__TASK INPUT__:
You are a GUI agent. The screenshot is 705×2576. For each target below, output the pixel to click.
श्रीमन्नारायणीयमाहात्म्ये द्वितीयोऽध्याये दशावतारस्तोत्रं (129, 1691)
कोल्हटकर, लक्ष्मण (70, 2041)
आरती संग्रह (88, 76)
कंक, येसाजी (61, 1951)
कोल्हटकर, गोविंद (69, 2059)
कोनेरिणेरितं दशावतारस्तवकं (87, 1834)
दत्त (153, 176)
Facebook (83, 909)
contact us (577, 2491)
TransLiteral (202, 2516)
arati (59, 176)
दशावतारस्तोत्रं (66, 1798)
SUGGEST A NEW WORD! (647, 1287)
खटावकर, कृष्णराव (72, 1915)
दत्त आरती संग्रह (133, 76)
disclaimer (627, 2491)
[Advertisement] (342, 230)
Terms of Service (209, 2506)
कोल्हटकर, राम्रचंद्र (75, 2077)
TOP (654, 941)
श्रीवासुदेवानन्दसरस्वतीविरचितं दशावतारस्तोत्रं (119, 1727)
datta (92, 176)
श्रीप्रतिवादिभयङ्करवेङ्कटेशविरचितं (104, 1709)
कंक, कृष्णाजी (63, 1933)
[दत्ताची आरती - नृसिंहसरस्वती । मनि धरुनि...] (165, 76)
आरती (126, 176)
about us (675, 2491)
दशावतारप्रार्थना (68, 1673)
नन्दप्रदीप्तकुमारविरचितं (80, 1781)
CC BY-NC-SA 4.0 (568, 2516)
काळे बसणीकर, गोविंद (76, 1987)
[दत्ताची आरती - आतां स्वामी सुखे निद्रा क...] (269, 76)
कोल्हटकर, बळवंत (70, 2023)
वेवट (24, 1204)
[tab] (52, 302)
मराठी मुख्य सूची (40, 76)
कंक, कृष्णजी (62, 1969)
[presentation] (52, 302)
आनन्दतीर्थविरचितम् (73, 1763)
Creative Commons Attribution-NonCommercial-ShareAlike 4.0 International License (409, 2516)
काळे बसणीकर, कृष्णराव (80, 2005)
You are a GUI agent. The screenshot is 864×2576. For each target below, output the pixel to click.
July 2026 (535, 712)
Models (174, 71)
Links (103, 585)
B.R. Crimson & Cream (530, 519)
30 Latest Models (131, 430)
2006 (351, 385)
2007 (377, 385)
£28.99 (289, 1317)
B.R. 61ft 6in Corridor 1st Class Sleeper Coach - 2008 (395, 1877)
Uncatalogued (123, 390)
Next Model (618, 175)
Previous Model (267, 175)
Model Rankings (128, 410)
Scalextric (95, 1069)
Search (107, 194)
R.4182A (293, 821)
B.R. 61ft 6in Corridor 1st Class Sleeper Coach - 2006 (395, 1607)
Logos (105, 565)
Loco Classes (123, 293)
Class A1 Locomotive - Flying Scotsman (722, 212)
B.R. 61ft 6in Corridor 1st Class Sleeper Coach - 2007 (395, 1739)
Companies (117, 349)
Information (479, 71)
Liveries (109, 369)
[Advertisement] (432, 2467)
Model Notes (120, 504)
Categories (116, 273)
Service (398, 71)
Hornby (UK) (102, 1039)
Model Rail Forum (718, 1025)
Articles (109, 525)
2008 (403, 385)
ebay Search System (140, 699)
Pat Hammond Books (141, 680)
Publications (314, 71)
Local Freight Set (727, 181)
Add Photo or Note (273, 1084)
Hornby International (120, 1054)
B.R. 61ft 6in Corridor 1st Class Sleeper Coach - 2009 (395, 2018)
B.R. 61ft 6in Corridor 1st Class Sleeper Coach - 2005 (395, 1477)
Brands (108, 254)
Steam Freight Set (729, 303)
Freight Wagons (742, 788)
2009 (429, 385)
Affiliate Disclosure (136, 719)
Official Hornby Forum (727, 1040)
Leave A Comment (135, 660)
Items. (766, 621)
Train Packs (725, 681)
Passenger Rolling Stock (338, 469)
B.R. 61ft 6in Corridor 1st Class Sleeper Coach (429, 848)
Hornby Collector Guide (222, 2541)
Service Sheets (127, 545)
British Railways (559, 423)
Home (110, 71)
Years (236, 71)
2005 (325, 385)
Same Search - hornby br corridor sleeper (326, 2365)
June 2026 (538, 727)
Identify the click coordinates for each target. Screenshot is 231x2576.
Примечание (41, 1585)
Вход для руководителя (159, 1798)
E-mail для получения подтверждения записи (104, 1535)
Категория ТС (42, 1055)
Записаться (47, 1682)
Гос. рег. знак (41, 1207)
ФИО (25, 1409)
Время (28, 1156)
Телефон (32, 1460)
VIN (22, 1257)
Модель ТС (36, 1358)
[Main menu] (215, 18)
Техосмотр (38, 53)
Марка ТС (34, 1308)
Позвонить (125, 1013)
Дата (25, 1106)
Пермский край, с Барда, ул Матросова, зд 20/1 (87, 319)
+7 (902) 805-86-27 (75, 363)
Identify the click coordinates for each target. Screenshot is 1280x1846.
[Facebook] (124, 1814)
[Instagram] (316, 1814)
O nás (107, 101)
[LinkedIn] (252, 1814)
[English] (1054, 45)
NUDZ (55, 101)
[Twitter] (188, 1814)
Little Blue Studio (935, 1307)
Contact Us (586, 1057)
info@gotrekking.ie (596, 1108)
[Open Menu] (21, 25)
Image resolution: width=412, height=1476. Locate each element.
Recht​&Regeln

__EXERCISE REQUIREMENTS__: Repeat each line of the data above, exactly as it appears, from the first through the line that contains "Hornby (UK) (102, 1039)".

__OUTPUT FOR THIS EXERCISE__:
You are a GUI agent. The screenshot is 705×2576. For each target below, output the pixel to click.
श्रीमन्नारायणीयमाहात्म्ये द्वितीयोऽध्याये दशावतारस्तोत्रं (129, 1691)
कोल्हटकर, लक्ष्मण (70, 2041)
आरती संग्रह (88, 76)
कंक, येसाजी (61, 1951)
कोल्हटकर, गोविंद (69, 2059)
कोनेरिणेरितं दशावतारस्तवकं (87, 1834)
दत्त (153, 176)
Facebook (83, 909)
contact us (577, 2491)
TransLiteral (202, 2516)
arati (59, 176)
दशावतारस्तोत्रं (66, 1798)
SUGGEST A NEW WORD! (647, 1287)
खटावकर, कृष्णराव (72, 1915)
दत्त आरती संग्रह (133, 76)
disclaimer (627, 2491)
[Advertisement] (342, 230)
Terms of Service (209, 2506)
कोल्हटकर, राम्रचंद्र (75, 2077)
TOP (654, 941)
श्रीवासुदेवानन्दसरस्वतीविरचितं दशावतारस्तोत्रं (119, 1727)
datta (92, 176)
श्रीप्रतिवादिभयङ्करवेङ्कटेशविरचितं (104, 1709)
कंक, कृष्णाजी (63, 1933)
[दत्ताची आरती - नृसिंहसरस्वती । मनि धरुनि...] (165, 76)
आरती (126, 176)
about us (675, 2491)
दशावतारप्रार्थना (68, 1673)
नन्दप्रदीप्तकुमारविरचितं (80, 1781)
CC BY-NC-SA 4.0 (568, 2516)
काळे बसणीकर, गोविंद (76, 1987)
[दत्ताची आरती - आतां स्वामी सुखे निद्रा क...] (269, 76)
कोल्हटकर, बळवंत (70, 2023)
वेवट (24, 1204)
[tab] (52, 302)
मराठी मुख्य सूची (40, 76)
कंक, कृष्णजी (62, 1969)
[presentation] (52, 302)
आनन्दतीर्थविरचितम् (73, 1763)
Creative Commons Attribution-NonCommercial-ShareAlike 4.0 International License (409, 2516)
काळे बसणीकर, कृष्णराव (80, 2005)
You are a GUI agent. The screenshot is 864×2576. For each target below, output the pixel to click.
July 2026 (535, 712)
Models (174, 71)
Links (103, 585)
B.R. Crimson & Cream (530, 519)
30 Latest Models (131, 430)
2006 (351, 385)
2007 (377, 385)
£28.99 (289, 1317)
B.R. 61ft 6in Corridor 1st Class Sleeper Coach - 2008 (395, 1877)
Uncatalogued (123, 390)
Next Model (618, 175)
Previous Model (267, 175)
Model Rankings (128, 410)
Scalextric (95, 1069)
Search (107, 194)
R.4182A (293, 821)
B.R. 61ft 6in Corridor 1st Class Sleeper Coach - 2006 (395, 1607)
Logos (105, 565)
Loco Classes (123, 293)
Class A1 Locomotive - Flying Scotsman (722, 212)
B.R. 61ft 6in Corridor 1st Class Sleeper Coach - 2007 (395, 1739)
Companies (117, 349)
Information (479, 71)
Liveries (109, 369)
[Advertisement] (432, 2467)
Model Notes (120, 504)
Categories (116, 273)
Service (398, 71)
Hornby (UK) (102, 1039)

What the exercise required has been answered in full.